Monday, 4 March 2013

Chippewa Lake Park

Chippewa Lake Park was an amusement park once located in Chippewa Lake, Ohio. It operated from 1878 through 1978, after the final owner, Continental Business Enterprises closed it due to lack of attendance. After the park’s closure, its rides and structures were left largely untouched and unmaintained for over 30years
In 1875, Edward Andrews organized a picnic ground and beach under the name Andrew’s Pleasure Grounds. The park operated with some success, but its condition deteriorated. With the addition of a steam boat and the park’s first rollercoaster, the amusement park was brought to life. The initial roller coaster had to be manually pushed up the track following each ride.
Mac Beach, acquired Chippewa Lake in 1898 and improved the park immensely. He also placed a ban on liquor sales. Mac’s son, Parker Beach, managed the park during its boom years, the roaring ’20s. During that decade, the first modern coaster was built at the park, designed by Fred Pearce. Originally named the Big Dipper, it became better known as simply ‘the coaster’. The park also featured a live band-stand seven nights a week.
The Beach family kept the park running successfully into the 1960s. Eventually Chippewa Lake would feature three roller coasters, flying cages, a Ferris wheel, carousel, Tumble Bug, ballroom and many other rides.
Chippewa Lake was acquired by Continental Business Enterprises in 1969, and developed plans to transform the park into more of a summer resort, however these plans drew very little public interest and funding and most of it was scrapped.
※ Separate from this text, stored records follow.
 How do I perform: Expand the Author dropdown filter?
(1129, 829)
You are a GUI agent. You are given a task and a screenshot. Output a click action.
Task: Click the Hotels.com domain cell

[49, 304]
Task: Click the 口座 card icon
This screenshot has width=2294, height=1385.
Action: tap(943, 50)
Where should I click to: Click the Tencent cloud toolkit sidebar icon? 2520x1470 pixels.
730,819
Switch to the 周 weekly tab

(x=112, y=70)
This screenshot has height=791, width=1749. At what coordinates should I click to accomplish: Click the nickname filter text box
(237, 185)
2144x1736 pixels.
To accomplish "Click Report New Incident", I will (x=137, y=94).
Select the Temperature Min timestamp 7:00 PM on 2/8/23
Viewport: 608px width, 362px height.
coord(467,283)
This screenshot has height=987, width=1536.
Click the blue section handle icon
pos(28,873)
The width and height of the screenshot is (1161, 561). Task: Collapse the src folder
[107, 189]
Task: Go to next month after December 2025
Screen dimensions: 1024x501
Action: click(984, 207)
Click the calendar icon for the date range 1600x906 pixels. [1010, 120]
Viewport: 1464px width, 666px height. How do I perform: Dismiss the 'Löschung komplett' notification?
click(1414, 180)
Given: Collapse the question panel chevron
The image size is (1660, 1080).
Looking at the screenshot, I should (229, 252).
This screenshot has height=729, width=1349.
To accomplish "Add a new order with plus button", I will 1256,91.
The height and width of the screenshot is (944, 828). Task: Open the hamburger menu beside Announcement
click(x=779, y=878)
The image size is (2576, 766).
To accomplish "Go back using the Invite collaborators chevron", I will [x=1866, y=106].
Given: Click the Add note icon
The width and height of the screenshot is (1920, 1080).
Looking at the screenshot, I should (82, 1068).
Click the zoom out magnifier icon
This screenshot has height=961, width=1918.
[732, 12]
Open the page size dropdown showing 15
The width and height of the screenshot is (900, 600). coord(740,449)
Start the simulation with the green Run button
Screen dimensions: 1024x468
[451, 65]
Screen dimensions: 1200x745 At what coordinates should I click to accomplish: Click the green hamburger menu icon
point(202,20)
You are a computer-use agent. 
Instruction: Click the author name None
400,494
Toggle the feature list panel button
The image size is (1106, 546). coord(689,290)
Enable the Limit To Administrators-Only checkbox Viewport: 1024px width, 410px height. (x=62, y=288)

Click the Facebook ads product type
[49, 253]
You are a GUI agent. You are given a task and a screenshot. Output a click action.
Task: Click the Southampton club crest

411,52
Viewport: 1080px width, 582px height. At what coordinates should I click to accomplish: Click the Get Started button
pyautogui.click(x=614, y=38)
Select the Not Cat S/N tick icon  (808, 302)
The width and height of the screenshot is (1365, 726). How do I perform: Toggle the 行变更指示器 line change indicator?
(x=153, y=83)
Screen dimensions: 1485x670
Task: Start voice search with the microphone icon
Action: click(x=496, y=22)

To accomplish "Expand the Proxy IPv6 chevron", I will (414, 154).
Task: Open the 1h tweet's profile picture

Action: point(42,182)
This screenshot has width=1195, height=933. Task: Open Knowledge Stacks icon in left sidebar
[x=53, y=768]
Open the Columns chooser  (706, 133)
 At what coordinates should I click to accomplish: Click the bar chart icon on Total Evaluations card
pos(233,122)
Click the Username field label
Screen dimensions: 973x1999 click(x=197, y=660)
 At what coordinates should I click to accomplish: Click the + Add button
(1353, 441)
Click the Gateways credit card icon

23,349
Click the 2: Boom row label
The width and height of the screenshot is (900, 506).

The park would later close in 1978, which was the parks centennial season, under the company’s ownership, owing to factors like competition from nearby Cedar Point and Geauga Lake amusement parks and the decline of steel and rubber production in the surrounding areas. It was largely unknown to the public that the park’s 100th season would be its last, the park closed rather secretly without any big media coverage or massive public outcry. When the park shut down, former owner Parker Beach requested to his family that he be buried there when he died, which was accepted by his family. The site where Beach’s body is buried in the park is unknown.
Abandonment and deterioration: 1978-2010
After the park’s closure in 1978, the land the park was situated on was left largely untouched and all of rides and buildings were left standing, in which up until the end of the 1990s the park remained in fairly good condition and some of the rides were still usable. By the 2000s, however, large trees began growing through rides like the coaster and the park’s ferris wheel, and several buildings had collapsed or been damaged by the effects of the elements. All of the sturctures in the park became rusted and unstable scraps without any hopes of repairs.
List of Rides and Attractions that were left standing:
Big Dipper
Wild Mouse
Little Dipper
Tumble Bug
Ferris Wheel
Flying Cages
Rocket Rods
Bumper Cars
Hamburger Factory
Ticket Booths
Park Boat
Waffle Stand
Pee-Wee Golf
Train Tracks
Train Caboose
Various other small buildings
In June 2002, the Chippewa Lake Park Ballroom burned down, and by 2008, several other buildings had suffered the ballroom’s fate, including the hotel, arcade, fun house, peanut stand, and maintenance building, all of which had been damaged or destroyed by fire. However, other rides and structures still stood, in various states of disrepair. These included the Big Dipper (Coaster), the Wild Mouse coaster, the Little Dipper coaster, the Tumble Bug, and the frames of the Ferris Wheels and Flying Cages. Most other buildings across the park were in various states of collapse due to 30 years of neglect by this time.
Demolition and future: 2010-present
On September 9, 2008, Chippewa Partners LLC announced plans for a development on the site called “Chippewa Landing” which would include a hotel and spa, fitness center, restaurants, a conference and music center, small shops and other entertainment venues.